### Supplied text
Switzerland's Forest in a Changing Climate: Who Gains, Who Loses – and What Must Be Done

Blog (EN)

clarus.news | Analysis | 17 May 2026

By Thierry Leserf, with analytical support from Claude Opus (Anthropic)

Correction note (23 June 2026): This version was revised following expert feedback from the Swiss Federal Research Institute WSL. The title, lead and conclusion were amended, as were the climate baselines (now Climate CH2025 instead of the older A1B projections) and the statements on non-native tree species. We thank the WSL for its input.

The 2025 Forest Report by the FOEN and WSL paints a sobering picture: spruce, beech and ash – three of the most important tree species – are losing ground markedly in Switzerland's low and mid-elevation forests. Behind the direct climate effects, two amplifiers are at work that experts watch with concern: imported pathogens and nitrogen from agriculture. With the Integrated Forest and Timber Strategy 2050, the federal government has set clear signposts – the task now is to implement the measures consistently.


2.9 Degrees – and Only the Beginning

Since November 2025, the Climate CH2025 scenarios produced by MeteoSwiss and ETH Zurich have formed the current national baseline. They show that Switzerland had already warmed by roughly 2.9 degrees above pre-industrial levels by 2024 – more than twice the global average of about 1.3 degrees. CH2025 lists the main consequences for Switzerland as more frequent and intense heat, drier summers, more frequent and heavier extreme precipitation, and less snow. For the first time, it also addresses forest-fire danger, which could roughly double in many regions in a world three degrees warmer globally.

The forest-specific projections underpinning the sections below come from the FOEN/WSL research programme "Forests and Climate Change" (2016/2017) and rest on the "medium" A1B scenario of that time. They remain the best available basis for the question of which species shift where – and CH2025 confirms, and tends to sharpen, the direction of change. More decisive for the forest than mean warming, however, is the seasonality of precipitation: while annual rainfall declines only slightly, summer rain collapses – by 24 per cent in north-western Switzerland and 23 per cent in the south by the end of the century under the "medium" scenario. Prolonged droughts become the norm. The ratio of actual to potential evapotranspiration – the key measure of water availability – falls below the critical value of 0.8 on the Plateau and in Ticino, the point at which trees close their stomata and must halt photosynthesis.
######
_Problem set_
1 > Answer each question from the article on Switzerland's forest.
(a) Which institute's expert feedback led to the revised version?
(b) By roughly how many degrees above pre-industrial levels had Switzerland warmed by 2024?
(c) By what percentage does summer rain fall in north-western Switzerland by the end of the century under the "medium" scenario?
2 > Repeat a passage of the article on Switzerland's forest word for word: begin at the words "clarus.news | Analysis" and stop after "for its input.".
3 > Write the next part of the article on Switzerland's forest, picking up after its final sentence.
The listing after this point is separate material, unrelated to the article on Switzerland's forest.
### Dataset excerpt
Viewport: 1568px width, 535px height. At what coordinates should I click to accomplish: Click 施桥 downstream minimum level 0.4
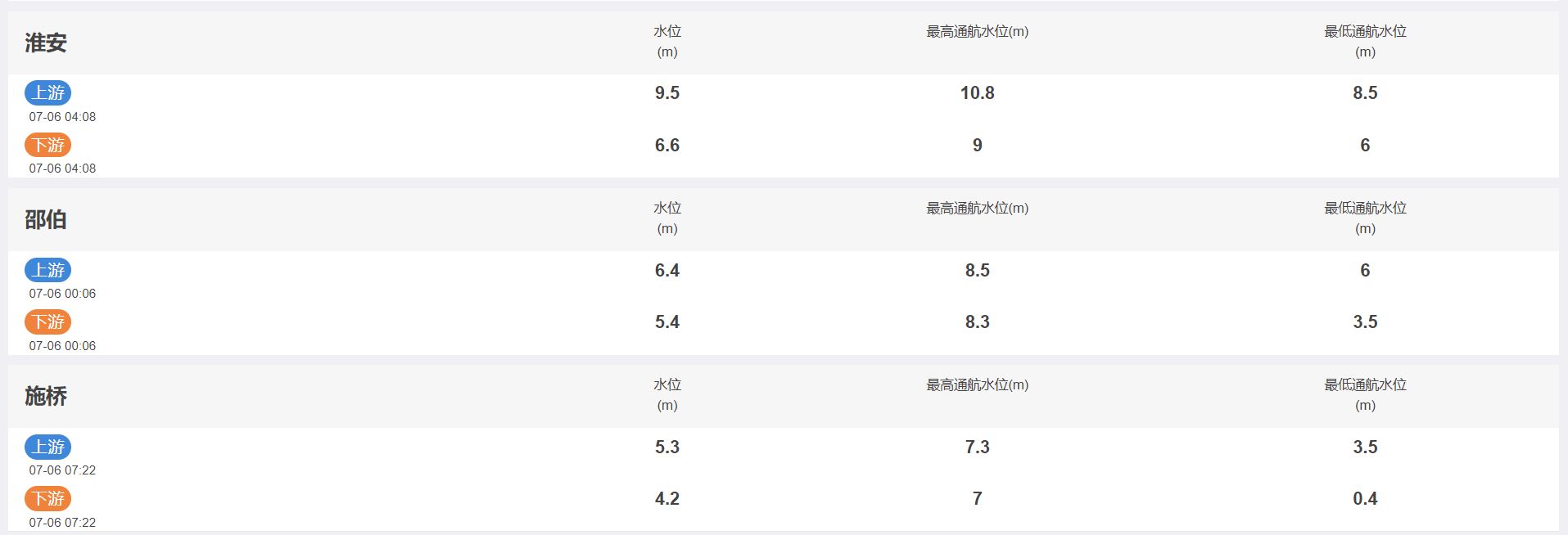point(1365,499)
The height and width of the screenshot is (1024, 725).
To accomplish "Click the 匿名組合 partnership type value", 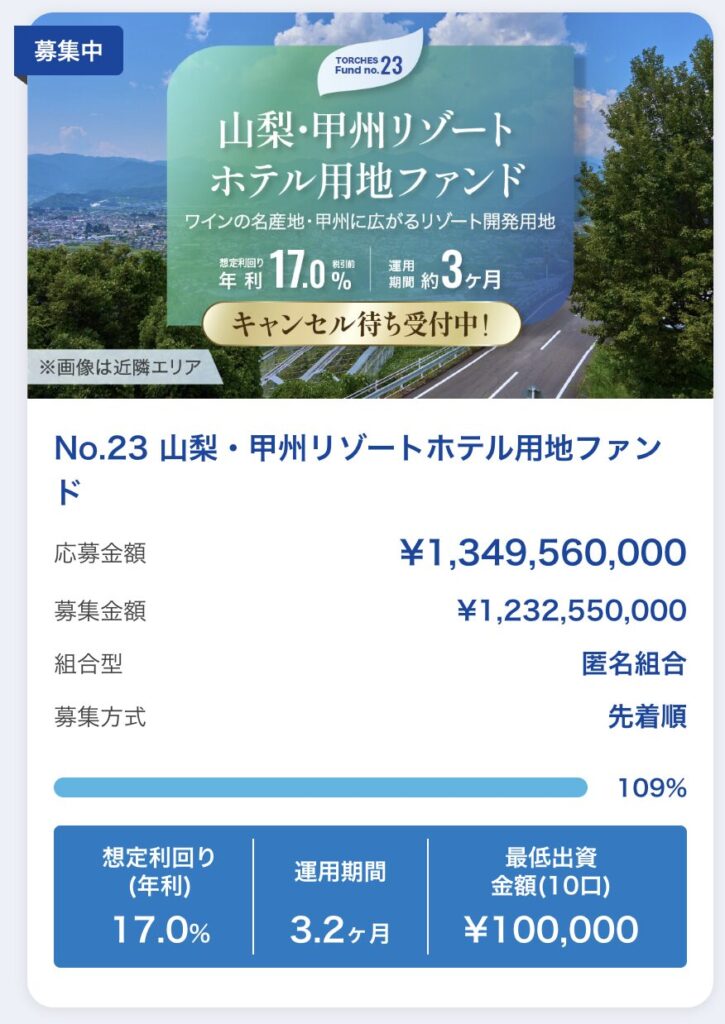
######
_Responses per task_
1 >
(a) The Swiss Federal Research Institute WSL
(b) Roughly 2.9 degrees
(c) 24 per cent

2 >
clarus.news | Analysis | 17 May 2026

By Thierry Leserf, with analytical support from Claude Opus (Anthropic)

Correction note (23 June 2026): This version was revised following expert feedback from the Swiss Federal Research Institute WSL. The title, lead and conclusion were amended, as were the climate baselines (now Climate CH2025 instead of the older A1B projections) and the statements on non-native tree species. We thank the WSL for its input.

3 >
The Losers: Spruce, Beech, Fir, Ash

Spruce, at 37 per cent, is by far the most common tree in the Swiss forest – and it loses the most. While almost the entire forested area suits it today, WSL researchers led by Niklaus Zimmermann model a retreat for the second half of the century confined to the higher elevations of the Alps, Pre-Alps, Jura and Ticino. At lower elevations, spruce already shows declining stand growth. An amplifier compounds this: the spruce bark beetle, the most important pest in the Swiss forest, benefits directly from rising temperatures. On the Plateau, three beetle generations per year are expected by the end of the century – a figure reached so far only during the 2003 heatwave summer.

Beech (18 per cent of the stock) is hit especially hard on the Plateau. Models predict a climate there under which beech grows nowhere in Switzerland or neighbouring countries today. Silver fir (11 per cent) shows a similar picture, though the research may be too pessimistic here: a few thousand years ago, silver fir grew under warmer and drier conditions and is thought to have vanished from many forests largely because of human-caused fires.

The most dramatic case is ash. Fifteen years ago it was Switzerland's second most common broadleaf; today it ranks third. This has nothing to do with climate directly, however, but with ash dieback (see below). Sweet chestnut in Ticino and Scots pine in the dry valleys of Valais and Graubünden likewise already show elevated drought-related mortality.

The Winners: Oaks and Drought Specialists

Sessile oak and other oak species are clear climate winners. More drought-tolerant, they can advance to higher elevations as temperatures rise. The Italian maple (Acer opalus), found in the Jura arc, should also expand its range. The colline vegetation belt – today almost confined to the Geneva–Lausanne area and the lower Rhône valley – is spreading above all on the Plateau. It is mainly the submontane belt that should expand strongly, pushing far into the Pre-Alpine zone and almost entirely covering the Jura ridges by the end of the century.

Non-native tree species are also being discussed as a possible complement. The 2025 Forest Report holds that non-native species can be an option – but deliberately names none, since suitability depends heavily on the site and must be assessed case by case. Blanket recommendations are out of place: eastern white pine, for instance, has little future owing to a fungal infection (white pine blister rust).

The Indirect Drivers: Nitrogen, Fungi, Global Trade

Describing the Swiss forest only as a victim of climate change misses two structural burdens that the FOEN names clearly in the 2025 Forest Report: nitrogen deposition and invasive harmful organisms.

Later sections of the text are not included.